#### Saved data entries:
==================================================
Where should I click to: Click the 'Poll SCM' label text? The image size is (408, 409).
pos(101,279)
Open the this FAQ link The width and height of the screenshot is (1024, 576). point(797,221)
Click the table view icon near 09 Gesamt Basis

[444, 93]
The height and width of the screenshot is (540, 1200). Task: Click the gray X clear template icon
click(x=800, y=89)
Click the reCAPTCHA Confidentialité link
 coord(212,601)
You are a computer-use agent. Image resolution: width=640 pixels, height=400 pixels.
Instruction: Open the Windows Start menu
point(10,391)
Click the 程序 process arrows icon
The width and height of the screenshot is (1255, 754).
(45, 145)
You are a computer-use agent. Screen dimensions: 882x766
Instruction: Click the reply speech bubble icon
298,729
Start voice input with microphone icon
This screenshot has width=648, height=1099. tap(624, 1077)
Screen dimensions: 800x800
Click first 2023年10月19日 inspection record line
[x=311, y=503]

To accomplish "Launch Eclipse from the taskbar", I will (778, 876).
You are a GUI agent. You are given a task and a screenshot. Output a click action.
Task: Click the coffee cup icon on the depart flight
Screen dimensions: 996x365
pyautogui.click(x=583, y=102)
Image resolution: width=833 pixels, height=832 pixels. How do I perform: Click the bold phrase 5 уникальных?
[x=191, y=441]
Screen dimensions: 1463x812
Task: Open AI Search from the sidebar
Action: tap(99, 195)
==================================================
#### Task instructions:
The records above need to be retyped in full, exactly as they stand.

#### Finished exercise:
Where should I click to: Click the 'Poll SCM' label text? The image size is (408, 409).
pos(101,279)
Open the this FAQ link The width and height of the screenshot is (1024, 576). point(797,221)
Click the table view icon near 09 Gesamt Basis

[444, 93]
The height and width of the screenshot is (540, 1200). Task: Click the gray X clear template icon
click(x=800, y=89)
Click the reCAPTCHA Confidentialité link
 coord(212,601)
You are a computer-use agent. Image resolution: width=640 pixels, height=400 pixels.
Instruction: Open the Windows Start menu
point(10,391)
Click the 程序 process arrows icon
The width and height of the screenshot is (1255, 754).
(45, 145)
You are a computer-use agent. Screen dimensions: 882x766
Instruction: Click the reply speech bubble icon
298,729
Start voice input with microphone icon
This screenshot has width=648, height=1099. tap(624, 1077)
Screen dimensions: 800x800
Click first 2023年10月19日 inspection record line
[x=311, y=503]

To accomplish "Launch Eclipse from the taskbar", I will (778, 876).
You are a GUI agent. You are given a task and a screenshot. Output a click action.
Task: Click the coffee cup icon on the depart flight
Screen dimensions: 996x365
pyautogui.click(x=583, y=102)
Image resolution: width=833 pixels, height=832 pixels. How do I perform: Click the bold phrase 5 уникальных?
[x=191, y=441]
Screen dimensions: 1463x812
Task: Open AI Search from the sidebar
Action: tap(99, 195)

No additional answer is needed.